PILLOLE CINEMATOGRAFICHE

1903: L'assalto al treno, un film di 100 metri girato negli Stati Uniti da Edwin S. Porter, è senz'altro il primo esempio di organizzazione spettacolare del nascente linguaggio per immagini: naturalmente con risultati ancora rudimentali, ma indicativi delle future possibilità.
Il successo del film - di lunghezza insolita per quei tempi - provoca un rapido aumento della produzione. Il soggetto narra di alcuni banditi evasi dal carcere e inseguiti dalla polizia. I criminali assaltano il treno, gettano fuori dalla locomotiva il fuochista, il convoglio esce dai binari e i banditi compiono acrobazie sul treno devastato.
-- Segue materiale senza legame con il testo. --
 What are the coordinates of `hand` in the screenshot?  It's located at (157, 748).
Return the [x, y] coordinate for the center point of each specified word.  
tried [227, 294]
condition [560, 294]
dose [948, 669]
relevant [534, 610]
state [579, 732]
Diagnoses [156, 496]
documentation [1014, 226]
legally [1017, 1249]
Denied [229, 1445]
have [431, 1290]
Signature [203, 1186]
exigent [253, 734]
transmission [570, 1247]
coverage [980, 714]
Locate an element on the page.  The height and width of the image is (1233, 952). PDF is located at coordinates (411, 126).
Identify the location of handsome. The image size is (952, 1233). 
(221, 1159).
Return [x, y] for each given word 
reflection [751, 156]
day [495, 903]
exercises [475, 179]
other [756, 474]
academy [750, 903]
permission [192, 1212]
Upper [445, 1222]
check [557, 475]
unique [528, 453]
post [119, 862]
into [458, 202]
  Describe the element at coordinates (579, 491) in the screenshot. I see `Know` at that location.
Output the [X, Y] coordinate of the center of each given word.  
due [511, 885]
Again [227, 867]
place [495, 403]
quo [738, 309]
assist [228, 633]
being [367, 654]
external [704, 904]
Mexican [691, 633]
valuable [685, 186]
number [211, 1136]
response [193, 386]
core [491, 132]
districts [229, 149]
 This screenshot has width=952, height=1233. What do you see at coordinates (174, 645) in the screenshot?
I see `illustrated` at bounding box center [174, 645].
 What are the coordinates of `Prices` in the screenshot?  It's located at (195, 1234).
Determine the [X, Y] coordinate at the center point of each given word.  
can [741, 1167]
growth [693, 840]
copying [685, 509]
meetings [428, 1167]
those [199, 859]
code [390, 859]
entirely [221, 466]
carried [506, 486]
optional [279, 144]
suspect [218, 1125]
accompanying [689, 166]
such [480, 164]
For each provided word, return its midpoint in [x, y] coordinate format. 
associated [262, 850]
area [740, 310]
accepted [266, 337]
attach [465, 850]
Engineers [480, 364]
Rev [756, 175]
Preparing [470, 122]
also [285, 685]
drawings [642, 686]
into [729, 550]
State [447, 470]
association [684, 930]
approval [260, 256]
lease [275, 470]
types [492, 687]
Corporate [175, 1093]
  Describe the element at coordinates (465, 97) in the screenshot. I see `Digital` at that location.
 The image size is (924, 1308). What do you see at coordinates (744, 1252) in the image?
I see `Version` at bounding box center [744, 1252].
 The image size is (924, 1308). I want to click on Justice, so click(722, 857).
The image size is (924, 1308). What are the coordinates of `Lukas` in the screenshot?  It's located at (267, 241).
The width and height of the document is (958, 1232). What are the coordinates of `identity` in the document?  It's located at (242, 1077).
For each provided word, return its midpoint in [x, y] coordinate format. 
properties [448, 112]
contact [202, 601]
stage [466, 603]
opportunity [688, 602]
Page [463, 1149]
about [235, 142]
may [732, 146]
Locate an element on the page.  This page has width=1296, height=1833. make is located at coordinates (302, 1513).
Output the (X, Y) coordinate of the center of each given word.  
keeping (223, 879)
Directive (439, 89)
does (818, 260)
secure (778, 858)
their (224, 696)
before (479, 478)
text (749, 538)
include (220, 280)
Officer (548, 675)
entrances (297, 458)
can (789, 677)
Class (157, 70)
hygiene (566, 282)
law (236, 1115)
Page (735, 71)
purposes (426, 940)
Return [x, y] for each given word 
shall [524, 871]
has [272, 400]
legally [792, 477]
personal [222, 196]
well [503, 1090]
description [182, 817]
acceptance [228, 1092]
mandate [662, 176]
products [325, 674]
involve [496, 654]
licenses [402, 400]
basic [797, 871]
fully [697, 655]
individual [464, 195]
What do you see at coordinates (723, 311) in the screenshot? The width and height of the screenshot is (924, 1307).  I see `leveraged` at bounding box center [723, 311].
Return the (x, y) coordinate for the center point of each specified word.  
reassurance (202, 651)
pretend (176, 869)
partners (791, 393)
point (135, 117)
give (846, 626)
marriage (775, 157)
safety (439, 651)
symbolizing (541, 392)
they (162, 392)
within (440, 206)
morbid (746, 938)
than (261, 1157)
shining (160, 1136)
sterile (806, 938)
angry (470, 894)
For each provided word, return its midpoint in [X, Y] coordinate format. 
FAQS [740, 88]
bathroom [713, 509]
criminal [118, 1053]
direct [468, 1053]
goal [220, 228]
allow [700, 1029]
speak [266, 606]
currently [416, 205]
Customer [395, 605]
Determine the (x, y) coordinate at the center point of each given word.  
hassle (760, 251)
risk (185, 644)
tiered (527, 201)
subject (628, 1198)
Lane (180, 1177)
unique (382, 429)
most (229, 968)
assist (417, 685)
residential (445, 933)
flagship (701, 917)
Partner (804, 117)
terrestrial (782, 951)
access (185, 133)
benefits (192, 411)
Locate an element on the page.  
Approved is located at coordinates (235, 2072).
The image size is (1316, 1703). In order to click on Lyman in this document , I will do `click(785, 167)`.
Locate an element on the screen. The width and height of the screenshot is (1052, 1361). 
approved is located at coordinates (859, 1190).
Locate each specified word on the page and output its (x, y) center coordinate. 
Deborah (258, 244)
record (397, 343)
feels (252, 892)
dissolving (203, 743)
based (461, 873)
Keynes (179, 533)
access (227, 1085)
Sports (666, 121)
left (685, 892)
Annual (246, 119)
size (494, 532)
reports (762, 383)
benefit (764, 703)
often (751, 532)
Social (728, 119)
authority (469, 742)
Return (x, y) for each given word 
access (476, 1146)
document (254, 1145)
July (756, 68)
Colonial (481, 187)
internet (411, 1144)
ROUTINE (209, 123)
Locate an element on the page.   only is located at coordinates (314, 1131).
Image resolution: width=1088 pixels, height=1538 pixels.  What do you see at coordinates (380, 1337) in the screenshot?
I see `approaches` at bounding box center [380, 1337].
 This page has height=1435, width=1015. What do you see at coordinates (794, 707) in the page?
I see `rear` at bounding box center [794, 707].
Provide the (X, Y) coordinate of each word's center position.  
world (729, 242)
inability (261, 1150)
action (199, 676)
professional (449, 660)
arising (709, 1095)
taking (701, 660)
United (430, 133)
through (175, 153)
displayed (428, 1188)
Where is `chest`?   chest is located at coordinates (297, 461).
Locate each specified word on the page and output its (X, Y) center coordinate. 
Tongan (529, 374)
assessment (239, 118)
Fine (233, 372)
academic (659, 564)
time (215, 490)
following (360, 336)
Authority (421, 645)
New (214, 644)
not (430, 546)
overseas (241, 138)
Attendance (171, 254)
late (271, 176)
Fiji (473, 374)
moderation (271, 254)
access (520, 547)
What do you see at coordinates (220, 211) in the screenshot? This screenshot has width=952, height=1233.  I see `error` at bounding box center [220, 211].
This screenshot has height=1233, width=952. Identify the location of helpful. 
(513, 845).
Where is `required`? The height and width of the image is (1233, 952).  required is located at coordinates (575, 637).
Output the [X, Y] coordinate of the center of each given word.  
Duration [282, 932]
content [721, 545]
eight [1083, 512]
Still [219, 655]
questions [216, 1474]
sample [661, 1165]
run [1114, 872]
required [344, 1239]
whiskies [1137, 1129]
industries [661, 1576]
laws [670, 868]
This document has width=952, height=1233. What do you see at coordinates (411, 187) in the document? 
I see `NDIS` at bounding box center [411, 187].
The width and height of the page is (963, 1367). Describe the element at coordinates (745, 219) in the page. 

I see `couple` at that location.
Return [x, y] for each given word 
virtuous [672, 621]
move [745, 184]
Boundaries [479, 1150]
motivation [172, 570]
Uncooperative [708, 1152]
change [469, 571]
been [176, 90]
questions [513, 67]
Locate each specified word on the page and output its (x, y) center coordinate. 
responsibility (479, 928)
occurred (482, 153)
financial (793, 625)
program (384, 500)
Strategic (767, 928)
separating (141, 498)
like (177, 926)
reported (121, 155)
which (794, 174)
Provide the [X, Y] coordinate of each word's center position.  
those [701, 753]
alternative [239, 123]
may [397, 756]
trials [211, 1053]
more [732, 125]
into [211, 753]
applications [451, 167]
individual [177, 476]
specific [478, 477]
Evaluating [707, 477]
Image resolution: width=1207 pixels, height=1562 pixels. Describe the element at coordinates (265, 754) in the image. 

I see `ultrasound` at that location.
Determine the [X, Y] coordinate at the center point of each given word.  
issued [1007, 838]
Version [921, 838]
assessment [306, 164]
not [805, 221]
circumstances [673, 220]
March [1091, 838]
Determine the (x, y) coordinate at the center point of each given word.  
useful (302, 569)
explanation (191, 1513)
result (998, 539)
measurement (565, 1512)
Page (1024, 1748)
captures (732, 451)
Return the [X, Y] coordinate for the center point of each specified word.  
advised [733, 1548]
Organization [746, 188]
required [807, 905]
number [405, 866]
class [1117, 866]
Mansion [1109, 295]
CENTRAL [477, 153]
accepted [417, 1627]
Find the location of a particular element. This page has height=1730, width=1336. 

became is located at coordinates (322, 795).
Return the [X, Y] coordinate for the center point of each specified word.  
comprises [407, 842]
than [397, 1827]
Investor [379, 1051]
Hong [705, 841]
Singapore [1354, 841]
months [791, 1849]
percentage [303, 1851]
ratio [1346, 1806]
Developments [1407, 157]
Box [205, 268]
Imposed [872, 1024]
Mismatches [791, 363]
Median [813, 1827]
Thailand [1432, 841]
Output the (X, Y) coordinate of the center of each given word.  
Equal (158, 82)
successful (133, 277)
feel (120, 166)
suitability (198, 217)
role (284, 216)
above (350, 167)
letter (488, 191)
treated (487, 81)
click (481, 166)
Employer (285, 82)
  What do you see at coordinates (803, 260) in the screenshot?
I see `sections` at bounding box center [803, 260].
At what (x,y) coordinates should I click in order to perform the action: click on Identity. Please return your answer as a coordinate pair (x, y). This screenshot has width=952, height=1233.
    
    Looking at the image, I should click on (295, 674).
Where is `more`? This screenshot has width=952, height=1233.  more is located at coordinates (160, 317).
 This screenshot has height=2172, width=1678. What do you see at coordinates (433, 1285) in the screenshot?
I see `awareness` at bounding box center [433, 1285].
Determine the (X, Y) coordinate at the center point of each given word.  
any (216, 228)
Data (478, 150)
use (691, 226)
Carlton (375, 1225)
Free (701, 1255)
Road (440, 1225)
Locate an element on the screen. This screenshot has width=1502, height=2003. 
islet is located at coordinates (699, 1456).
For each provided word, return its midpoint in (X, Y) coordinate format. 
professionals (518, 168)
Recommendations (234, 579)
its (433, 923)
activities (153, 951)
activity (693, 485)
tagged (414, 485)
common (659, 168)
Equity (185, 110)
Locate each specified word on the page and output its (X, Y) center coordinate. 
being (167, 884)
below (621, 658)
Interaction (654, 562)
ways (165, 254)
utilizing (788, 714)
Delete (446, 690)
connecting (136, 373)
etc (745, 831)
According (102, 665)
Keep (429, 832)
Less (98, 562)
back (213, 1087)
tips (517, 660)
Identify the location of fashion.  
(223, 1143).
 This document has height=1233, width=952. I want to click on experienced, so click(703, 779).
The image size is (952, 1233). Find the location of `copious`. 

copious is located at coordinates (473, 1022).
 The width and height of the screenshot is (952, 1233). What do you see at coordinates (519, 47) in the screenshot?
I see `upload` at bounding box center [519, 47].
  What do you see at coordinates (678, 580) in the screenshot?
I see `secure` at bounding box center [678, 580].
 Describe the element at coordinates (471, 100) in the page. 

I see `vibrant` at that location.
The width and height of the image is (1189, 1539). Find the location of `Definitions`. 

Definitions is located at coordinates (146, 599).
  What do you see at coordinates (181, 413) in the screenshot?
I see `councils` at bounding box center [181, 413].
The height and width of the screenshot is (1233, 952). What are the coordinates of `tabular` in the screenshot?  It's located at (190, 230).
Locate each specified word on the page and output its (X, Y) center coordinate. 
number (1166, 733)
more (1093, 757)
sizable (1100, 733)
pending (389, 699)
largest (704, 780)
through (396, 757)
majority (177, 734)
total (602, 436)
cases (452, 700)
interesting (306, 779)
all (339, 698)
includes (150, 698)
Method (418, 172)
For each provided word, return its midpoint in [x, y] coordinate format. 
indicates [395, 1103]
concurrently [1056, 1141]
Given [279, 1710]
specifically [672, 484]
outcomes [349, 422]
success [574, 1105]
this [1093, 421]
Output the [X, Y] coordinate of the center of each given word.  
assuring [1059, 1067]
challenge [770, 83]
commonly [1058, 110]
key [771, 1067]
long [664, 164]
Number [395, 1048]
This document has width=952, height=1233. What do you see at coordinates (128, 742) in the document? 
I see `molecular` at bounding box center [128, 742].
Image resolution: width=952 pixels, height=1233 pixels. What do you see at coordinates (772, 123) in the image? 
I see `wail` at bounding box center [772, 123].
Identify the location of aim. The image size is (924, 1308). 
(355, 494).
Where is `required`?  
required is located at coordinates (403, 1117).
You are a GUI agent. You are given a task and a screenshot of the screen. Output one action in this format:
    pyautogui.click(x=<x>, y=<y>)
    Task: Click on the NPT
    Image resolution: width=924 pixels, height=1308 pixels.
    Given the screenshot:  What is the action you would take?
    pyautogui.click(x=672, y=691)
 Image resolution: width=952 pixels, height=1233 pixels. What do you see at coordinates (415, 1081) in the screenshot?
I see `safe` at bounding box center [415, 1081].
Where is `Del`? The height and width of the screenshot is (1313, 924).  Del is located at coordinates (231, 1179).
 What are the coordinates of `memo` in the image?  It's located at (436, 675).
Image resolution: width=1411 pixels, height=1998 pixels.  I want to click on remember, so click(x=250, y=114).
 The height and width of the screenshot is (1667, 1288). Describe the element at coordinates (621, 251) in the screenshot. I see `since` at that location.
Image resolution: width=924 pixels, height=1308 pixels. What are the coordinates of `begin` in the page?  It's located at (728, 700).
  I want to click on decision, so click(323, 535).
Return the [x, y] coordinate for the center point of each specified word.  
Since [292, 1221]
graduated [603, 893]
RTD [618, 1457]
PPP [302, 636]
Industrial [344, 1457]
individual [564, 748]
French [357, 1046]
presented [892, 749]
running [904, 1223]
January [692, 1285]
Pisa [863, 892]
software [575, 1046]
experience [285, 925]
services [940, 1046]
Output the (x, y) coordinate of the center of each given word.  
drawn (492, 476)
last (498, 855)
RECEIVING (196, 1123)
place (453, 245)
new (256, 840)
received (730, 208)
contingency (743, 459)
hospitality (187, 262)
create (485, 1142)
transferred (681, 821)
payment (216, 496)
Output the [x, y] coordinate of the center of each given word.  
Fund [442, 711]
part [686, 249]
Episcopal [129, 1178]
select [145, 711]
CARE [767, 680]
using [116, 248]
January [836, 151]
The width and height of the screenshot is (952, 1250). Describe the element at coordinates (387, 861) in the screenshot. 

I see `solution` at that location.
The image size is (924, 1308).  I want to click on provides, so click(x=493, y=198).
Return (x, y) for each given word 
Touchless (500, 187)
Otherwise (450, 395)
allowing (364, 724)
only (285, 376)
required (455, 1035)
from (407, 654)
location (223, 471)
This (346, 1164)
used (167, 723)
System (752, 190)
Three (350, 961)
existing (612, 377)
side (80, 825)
Sempre negli Stati Uniti, si danno al cinema due mercanti di pellami, Adolphe Zukor (che mette in piedi una impresa di noleggio) e Marcus Loew, che diventa produttore, come Carl Leammle. In pochi anni queste tre persone, le prime che abbiano intuito nel cinema un'industria oltre che uno spettacolo, diventeranno potentissime.

1904: - Un fotografo torinese, Giuseppe Ambrosio, volge la prima attenzione al cinema e realizza due brevi documentari:
_ Le Mandure degli alpini al colle della Renzola
_ La prima corsa automobilistica Susa-Montecenisi. Entrambi dalla lunghezza di 98 metri.
Il successo spinge l'autore a organizzarsi su basi consistenti. Nasce così la prima ditta di produzione italiana, la Ambrosio Film.

Muore a Parigi Etienne Jules Marey, pioniere del cinema e studioso del movimento mediante la fotografia.